# Task to complete
Using the data beneath this instruction, retype only the lines from the one that contains "This screenshot has width=1445, height=714." down to the one that contains "Click the Investor bullet point marker", both included, exactly as they appear.

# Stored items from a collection
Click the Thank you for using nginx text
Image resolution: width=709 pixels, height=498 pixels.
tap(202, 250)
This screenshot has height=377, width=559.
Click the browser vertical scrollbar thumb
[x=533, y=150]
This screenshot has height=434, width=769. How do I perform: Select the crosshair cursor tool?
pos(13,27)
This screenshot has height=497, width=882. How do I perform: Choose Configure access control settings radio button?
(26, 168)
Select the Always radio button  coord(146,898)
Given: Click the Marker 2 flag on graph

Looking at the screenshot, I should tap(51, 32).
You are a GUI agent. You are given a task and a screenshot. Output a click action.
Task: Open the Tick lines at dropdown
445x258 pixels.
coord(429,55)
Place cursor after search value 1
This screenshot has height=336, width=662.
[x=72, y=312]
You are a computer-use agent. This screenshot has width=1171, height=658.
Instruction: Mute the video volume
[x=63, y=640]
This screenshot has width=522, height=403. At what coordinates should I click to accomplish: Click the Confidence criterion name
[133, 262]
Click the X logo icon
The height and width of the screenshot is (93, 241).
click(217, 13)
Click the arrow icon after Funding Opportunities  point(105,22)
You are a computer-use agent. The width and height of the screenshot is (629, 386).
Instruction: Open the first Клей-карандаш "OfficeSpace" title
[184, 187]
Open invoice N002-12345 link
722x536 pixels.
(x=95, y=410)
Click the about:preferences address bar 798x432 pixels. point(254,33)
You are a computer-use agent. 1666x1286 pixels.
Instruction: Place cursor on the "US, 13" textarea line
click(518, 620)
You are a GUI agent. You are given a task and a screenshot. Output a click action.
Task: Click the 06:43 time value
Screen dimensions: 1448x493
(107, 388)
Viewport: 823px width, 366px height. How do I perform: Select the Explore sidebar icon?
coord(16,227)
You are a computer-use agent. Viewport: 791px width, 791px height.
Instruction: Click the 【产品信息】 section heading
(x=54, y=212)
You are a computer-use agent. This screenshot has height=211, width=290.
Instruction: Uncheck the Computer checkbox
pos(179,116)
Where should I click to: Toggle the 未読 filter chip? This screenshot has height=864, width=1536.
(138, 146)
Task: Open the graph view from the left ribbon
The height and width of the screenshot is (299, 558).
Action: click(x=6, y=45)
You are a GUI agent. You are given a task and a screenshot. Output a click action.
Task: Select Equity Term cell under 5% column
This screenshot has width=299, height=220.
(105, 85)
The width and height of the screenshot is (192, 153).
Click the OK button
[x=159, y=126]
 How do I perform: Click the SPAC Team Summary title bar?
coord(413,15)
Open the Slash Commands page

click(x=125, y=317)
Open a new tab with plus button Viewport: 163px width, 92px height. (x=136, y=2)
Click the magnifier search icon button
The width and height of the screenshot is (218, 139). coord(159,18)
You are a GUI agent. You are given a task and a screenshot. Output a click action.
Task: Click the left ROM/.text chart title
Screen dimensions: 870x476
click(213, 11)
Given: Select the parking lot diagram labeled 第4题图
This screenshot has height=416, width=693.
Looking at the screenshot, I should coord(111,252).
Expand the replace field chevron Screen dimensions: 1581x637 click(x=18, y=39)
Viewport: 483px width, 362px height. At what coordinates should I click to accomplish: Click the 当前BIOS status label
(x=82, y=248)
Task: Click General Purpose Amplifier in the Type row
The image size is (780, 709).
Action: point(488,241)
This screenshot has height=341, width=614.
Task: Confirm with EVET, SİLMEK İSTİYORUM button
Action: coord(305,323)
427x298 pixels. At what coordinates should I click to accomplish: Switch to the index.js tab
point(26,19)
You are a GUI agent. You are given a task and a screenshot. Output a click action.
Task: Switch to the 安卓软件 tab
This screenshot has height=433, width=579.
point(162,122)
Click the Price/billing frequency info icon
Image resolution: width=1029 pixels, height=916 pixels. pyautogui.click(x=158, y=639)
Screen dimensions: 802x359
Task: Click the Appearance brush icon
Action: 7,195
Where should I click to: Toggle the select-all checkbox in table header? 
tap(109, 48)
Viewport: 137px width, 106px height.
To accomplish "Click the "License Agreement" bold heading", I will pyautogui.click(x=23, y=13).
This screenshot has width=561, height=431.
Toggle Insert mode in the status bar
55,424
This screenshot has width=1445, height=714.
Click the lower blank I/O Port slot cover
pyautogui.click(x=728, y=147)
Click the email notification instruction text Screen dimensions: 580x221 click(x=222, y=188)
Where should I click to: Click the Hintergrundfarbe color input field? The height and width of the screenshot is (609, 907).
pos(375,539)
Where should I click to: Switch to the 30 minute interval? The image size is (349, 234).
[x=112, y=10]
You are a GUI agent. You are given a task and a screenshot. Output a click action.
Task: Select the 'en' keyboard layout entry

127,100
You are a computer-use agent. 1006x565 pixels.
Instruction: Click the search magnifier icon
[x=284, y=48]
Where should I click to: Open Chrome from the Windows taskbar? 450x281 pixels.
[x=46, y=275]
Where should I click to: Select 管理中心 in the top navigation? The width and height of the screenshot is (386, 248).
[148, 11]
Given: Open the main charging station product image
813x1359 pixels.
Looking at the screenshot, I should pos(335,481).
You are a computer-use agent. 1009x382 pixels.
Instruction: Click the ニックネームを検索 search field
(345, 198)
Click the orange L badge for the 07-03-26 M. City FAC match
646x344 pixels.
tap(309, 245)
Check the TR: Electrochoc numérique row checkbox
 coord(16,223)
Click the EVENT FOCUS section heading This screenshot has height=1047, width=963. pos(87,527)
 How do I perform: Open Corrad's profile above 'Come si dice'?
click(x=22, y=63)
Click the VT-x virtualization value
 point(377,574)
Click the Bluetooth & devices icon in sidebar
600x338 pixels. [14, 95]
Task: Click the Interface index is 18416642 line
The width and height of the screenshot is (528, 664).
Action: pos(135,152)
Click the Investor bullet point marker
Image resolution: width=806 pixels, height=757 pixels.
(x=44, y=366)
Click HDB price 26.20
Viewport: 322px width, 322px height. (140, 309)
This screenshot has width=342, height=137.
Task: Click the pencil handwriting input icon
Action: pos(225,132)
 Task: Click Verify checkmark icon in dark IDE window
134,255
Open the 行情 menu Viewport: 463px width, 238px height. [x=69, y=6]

# Solution for this exercise
This screenshot has width=1445, height=714.
Click the lower blank I/O Port slot cover
pyautogui.click(x=728, y=147)
Click the email notification instruction text Screen dimensions: 580x221 click(x=222, y=188)
Where should I click to: Click the Hintergrundfarbe color input field? The height and width of the screenshot is (609, 907).
pos(375,539)
Where should I click to: Switch to the 30 minute interval? The image size is (349, 234).
[x=112, y=10]
You are a GUI agent. You are given a task and a screenshot. Output a click action.
Task: Select the 'en' keyboard layout entry

127,100
You are a computer-use agent. 1006x565 pixels.
Instruction: Click the search magnifier icon
[x=284, y=48]
Where should I click to: Open Chrome from the Windows taskbar? 450x281 pixels.
[x=46, y=275]
Where should I click to: Select 管理中心 in the top navigation? The width and height of the screenshot is (386, 248).
[148, 11]
Given: Open the main charging station product image
813x1359 pixels.
Looking at the screenshot, I should pos(335,481).
You are a computer-use agent. 1009x382 pixels.
Instruction: Click the ニックネームを検索 search field
(345, 198)
Click the orange L badge for the 07-03-26 M. City FAC match
646x344 pixels.
tap(309, 245)
Check the TR: Electrochoc numérique row checkbox
 coord(16,223)
Click the EVENT FOCUS section heading This screenshot has height=1047, width=963. pos(87,527)
 How do I perform: Open Corrad's profile above 'Come si dice'?
click(x=22, y=63)
Click the VT-x virtualization value
 point(377,574)
Click the Bluetooth & devices icon in sidebar
600x338 pixels. [14, 95]
Task: Click the Interface index is 18416642 line
The width and height of the screenshot is (528, 664).
Action: pos(135,152)
Click the Investor bullet point marker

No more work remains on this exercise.